*EXERCISE*: Can you convert the lines, starting with the very first one and going on through the line that contains "Action: coord(476,133)", into a numbered list, leaving out any blank lines?

.....

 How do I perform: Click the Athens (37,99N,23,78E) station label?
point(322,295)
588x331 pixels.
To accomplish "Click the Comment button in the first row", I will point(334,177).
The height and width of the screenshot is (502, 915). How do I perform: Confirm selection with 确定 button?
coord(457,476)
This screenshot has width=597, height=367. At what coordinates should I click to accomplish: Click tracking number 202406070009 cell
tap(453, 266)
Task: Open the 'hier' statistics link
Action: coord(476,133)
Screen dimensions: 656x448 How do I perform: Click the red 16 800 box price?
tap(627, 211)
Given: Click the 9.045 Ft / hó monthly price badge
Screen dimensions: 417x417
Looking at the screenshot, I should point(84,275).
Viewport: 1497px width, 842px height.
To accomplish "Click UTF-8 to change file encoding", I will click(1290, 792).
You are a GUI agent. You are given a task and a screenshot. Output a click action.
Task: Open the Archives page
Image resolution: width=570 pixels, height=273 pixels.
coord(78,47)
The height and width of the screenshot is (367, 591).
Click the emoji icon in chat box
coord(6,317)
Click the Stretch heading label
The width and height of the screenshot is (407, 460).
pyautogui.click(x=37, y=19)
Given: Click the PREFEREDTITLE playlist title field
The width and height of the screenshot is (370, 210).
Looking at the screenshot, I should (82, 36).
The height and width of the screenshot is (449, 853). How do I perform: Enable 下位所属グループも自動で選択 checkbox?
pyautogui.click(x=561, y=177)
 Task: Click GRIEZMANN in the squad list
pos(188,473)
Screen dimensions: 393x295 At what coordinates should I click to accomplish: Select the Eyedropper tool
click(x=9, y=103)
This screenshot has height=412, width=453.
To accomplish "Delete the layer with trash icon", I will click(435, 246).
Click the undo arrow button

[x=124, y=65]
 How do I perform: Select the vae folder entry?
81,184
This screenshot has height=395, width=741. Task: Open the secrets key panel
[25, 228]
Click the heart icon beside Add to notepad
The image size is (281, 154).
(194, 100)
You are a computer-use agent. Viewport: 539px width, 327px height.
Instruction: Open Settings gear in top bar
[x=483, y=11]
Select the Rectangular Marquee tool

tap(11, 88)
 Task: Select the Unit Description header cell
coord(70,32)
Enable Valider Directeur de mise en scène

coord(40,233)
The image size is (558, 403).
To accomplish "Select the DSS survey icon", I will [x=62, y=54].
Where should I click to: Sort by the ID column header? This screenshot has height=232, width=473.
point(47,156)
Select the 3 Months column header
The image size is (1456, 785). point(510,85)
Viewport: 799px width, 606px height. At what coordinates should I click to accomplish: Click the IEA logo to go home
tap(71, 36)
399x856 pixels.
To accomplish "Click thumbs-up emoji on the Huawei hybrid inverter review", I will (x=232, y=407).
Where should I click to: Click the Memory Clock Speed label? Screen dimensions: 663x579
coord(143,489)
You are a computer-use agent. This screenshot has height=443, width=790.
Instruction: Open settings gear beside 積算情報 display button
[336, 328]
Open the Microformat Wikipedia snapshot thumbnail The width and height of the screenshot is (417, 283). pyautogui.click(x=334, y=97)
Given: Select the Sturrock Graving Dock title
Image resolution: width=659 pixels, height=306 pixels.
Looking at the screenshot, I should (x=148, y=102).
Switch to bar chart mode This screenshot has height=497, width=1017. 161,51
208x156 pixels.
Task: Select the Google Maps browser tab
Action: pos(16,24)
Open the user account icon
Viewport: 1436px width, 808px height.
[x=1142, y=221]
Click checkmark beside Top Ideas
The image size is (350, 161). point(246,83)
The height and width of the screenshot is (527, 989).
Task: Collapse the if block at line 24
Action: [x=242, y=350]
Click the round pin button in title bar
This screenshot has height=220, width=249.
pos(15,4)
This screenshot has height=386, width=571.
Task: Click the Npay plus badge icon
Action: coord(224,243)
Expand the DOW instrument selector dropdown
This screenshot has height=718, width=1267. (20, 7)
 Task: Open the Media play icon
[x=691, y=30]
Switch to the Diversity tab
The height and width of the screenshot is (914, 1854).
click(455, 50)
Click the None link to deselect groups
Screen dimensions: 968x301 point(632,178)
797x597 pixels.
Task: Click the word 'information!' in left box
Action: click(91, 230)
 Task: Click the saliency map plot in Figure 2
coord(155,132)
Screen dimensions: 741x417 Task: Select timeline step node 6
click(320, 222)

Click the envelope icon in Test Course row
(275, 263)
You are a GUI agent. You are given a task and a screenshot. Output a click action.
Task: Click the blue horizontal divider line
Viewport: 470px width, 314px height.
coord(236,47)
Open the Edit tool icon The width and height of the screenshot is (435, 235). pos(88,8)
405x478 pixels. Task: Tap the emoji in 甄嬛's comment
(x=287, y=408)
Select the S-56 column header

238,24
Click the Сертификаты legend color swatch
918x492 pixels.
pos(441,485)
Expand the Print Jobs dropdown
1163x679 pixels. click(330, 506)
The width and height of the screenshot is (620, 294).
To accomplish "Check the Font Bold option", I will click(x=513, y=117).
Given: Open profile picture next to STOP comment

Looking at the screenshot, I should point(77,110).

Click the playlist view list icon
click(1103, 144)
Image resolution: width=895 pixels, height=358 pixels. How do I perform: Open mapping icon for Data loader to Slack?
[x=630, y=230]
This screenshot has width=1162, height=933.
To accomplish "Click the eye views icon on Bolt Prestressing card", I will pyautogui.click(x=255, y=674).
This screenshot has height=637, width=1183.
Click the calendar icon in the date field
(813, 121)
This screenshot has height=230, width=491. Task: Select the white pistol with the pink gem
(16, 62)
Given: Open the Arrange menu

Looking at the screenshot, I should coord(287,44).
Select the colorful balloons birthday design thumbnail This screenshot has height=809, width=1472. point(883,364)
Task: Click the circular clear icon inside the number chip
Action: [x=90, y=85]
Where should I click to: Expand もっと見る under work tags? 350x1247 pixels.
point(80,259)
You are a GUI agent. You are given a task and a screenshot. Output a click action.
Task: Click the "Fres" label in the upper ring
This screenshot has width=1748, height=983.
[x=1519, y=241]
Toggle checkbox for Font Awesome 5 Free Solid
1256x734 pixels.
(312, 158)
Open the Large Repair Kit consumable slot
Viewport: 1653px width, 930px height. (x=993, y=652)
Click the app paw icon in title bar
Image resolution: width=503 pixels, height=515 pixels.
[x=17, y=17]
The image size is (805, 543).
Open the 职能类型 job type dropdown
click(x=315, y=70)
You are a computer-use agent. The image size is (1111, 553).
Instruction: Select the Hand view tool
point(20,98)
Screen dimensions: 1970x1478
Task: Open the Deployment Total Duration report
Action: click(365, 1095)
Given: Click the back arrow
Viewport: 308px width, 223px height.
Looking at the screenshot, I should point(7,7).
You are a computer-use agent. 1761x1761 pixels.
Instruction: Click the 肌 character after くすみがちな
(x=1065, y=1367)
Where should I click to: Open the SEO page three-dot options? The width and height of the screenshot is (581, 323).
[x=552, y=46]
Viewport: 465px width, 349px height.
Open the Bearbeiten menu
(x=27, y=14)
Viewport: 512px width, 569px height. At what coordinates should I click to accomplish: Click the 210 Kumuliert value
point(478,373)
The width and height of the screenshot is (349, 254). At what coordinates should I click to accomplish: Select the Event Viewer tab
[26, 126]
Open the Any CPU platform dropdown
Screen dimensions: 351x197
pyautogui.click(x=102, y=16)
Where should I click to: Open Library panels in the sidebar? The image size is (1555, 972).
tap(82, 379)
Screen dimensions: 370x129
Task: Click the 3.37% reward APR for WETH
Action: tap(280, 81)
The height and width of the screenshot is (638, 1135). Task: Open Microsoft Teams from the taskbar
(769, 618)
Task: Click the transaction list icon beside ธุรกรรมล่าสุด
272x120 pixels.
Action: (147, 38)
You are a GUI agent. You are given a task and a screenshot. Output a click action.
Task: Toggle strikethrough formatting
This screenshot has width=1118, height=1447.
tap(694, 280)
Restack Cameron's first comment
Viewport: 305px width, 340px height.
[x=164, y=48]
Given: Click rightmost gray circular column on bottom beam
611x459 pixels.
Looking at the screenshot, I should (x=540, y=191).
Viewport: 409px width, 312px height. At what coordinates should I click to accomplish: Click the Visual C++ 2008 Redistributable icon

.....

*RESPONSE*:
1.  How do I perform: Click the Athens (37,99N,23,78E) station label?
2. point(322,295)
3. 588x331 pixels.
4. To accomplish "Click the Comment button in the first row", I will point(334,177).
5. The height and width of the screenshot is (502, 915). How do I perform: Confirm selection with 确定 button?
6. coord(457,476)
7. This screenshot has width=597, height=367. At what coordinates should I click to accomplish: Click tracking number 202406070009 cell
8. tap(453, 266)
9. Task: Open the 'hier' statistics link
10. Action: coord(476,133)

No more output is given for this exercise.